Scaling Technology in a Startup



A lot of people say programming is hard. They are not wrong. However, to programmers, it is not the coding that is hard, but solving the actual problem. Coding is like expressing your thoughts in words, only the set of words you can use are limited and have a specific structure to them. Thus, one someone solves a solution to a problem with a program they are ecstatic, yet it might not be the best solution. Most computer science majors may not remember their data structures classes, but data structures is the foundation of programming and is connected to virtually any problem solved with programming.


A key constraint programmers tend to forget when coding is time complexity. Time complexity revolves around how long a program takes to run in its entirety. Often times, this is measured relative to the input size of the parameters. For instance, code can be linear in size, denoting the program iterates through every element in the input, or code can run constant, denoting the program takes a static number of elements in the input to complete. Many naive algorithms ignore time complexity and iterate through the input over and over again. Now, the solutions these algorithms provide may be the best solution and most accurate, but this is terrible for a product that consumers are going to use.


As technology has been growing more and more each year, consumers expect instant results and are disappointed if they are not given instant gratification with everything they do. Thus, if a program takes "n^(n)" time complexity and the input size is only 10 items and each iteration through an item is 1 second, this algorithm will take approximately 316 years to complete. I do not know about you, but there is no way I am waiting 316 years for a program to complete. Clearly if a programmer is working on a client-facing application, then they should definitely think twice about the speed of their program before releasing it. To learn more about how time complexity actually works, here is a good resource to get you started.



Another factor one might consider when developing algorithms is the computational expense. Algorithms that require much computational power may cause issues to the device it is running on. Moreover, machine learning algorithms are generally computationally expensive and need lots of memory; most of the time machine learning developers run their models on CPUs or GPUs with just the model running. For example, just last week I was testing my multiplayer convolution neural network on my laptop with 16GB of RAM and my computer could not take it and froze for an hour! Although, there may be no way to work around creating less computationally expensive machine learning models, it is definitely possible to create algorithms that require low computational power. Another example of an algorithm that is computationally expensive is checking a device’s location frequently. On most smartphones, checking the geolocation requires the device to ping a satellite’s GPS, receive a signal, process the data and then respond to the device. This is power heavy and can heat up the phone and or drain the battery. Thus, a smarter solution is to check the geolocation every so often and dynamically set timeouts in between intervals depending upon the needs of the program.

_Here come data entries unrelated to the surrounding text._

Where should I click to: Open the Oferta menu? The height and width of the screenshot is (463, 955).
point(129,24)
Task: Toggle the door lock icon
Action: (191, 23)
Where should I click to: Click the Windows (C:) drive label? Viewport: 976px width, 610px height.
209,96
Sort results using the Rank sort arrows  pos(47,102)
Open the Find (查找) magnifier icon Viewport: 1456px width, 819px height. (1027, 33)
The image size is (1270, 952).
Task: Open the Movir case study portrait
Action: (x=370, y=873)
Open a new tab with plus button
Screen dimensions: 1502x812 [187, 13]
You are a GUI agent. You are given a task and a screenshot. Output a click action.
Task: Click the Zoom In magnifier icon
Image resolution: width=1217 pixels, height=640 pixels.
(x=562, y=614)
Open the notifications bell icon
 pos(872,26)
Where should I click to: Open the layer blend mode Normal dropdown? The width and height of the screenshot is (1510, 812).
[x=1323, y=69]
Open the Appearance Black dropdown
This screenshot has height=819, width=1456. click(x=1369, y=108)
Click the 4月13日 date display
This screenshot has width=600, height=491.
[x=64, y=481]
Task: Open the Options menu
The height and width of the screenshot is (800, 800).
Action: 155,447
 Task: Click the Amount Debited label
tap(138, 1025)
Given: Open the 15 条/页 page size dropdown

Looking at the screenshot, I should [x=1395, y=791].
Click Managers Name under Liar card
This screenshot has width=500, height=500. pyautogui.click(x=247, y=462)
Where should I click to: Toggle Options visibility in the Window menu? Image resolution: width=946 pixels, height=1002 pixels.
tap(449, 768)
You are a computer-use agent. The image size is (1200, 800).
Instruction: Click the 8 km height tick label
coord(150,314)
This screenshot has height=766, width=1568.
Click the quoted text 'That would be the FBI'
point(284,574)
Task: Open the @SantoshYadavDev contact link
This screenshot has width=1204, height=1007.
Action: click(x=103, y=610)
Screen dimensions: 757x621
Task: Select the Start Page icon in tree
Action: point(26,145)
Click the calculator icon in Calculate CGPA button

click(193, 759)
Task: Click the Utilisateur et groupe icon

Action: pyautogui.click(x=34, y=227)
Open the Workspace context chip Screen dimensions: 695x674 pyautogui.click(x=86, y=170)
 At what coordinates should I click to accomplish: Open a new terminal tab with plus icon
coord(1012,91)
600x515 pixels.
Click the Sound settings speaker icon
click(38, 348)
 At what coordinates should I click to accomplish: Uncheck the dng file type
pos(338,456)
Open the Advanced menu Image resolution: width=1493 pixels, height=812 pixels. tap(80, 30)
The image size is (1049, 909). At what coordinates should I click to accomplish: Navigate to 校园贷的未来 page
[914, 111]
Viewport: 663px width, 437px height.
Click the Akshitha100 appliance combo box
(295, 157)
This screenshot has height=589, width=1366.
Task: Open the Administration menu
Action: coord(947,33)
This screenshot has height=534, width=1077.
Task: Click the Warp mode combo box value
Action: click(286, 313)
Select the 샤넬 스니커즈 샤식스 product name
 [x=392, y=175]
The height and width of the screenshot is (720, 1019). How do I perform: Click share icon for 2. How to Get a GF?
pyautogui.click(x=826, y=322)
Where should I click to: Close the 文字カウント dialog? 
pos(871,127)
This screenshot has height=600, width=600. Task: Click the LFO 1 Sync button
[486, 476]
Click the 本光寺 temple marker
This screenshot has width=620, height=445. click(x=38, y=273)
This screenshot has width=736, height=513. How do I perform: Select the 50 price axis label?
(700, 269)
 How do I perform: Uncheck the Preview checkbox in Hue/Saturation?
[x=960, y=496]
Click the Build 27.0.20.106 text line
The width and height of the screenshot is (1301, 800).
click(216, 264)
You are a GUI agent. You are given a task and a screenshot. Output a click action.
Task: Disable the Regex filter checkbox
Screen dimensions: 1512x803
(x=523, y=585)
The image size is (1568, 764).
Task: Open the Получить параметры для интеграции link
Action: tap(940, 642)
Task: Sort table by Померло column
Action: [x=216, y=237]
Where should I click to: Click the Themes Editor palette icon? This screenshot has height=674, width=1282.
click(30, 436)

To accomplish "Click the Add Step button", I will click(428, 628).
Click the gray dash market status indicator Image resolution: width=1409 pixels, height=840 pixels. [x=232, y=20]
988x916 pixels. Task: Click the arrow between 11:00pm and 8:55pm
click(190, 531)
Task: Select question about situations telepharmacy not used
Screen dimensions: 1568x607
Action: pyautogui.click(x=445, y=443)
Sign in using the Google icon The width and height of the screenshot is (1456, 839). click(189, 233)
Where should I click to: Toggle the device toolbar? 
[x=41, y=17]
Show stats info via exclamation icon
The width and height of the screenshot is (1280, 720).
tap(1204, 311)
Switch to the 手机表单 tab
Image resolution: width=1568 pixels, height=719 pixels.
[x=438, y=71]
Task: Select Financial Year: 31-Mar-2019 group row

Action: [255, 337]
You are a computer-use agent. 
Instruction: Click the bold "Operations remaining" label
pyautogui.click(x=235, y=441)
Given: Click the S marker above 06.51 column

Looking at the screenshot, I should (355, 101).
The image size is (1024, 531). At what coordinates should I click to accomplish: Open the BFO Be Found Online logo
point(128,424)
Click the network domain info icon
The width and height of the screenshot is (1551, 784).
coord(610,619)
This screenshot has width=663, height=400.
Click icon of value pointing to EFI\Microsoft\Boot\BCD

Although I have depicted the consequences users face from poorly written algorithms, the companies face just as costly consequences as well. Quite literally, since each API call a service makes normally costs a few pennies to the company, which does not sound so bad, but if the algorithm is poorly structured and is calling this API every 5 seconds for every user, it becomes extreme. For instance, let us say that there are 1000 customers using the service; for each customer the service is making 17,280, a total of $864 a day; thus, these few pennies each call add up to become quite a costly sum. Additionally, using datastores or virtual machines have very much the same issue where using a third-party company to store data or run servers, the pricing can be dependent upon time used or amount of data stored or a lot of times both. As a result, if a company is consistently querying a database for results that they could have just cached, they face the issue of wasting money that could have easily been saved, if the developers were smart about their algorithms. Thus, it is critical that the developers design their algorithms intelligently keeping the customer and their company in mind.


Overall, the goal of most programming is not to find a solution, if that is the case, then you are probably in theoretical research. If you are, keep at it and continue breaking the doors to pave the way for new technologies. If not, then you should be mindful of your algorithms and keep them efficient. I bet you do not like the buffering that we all experience, so prevent the buffer and be better.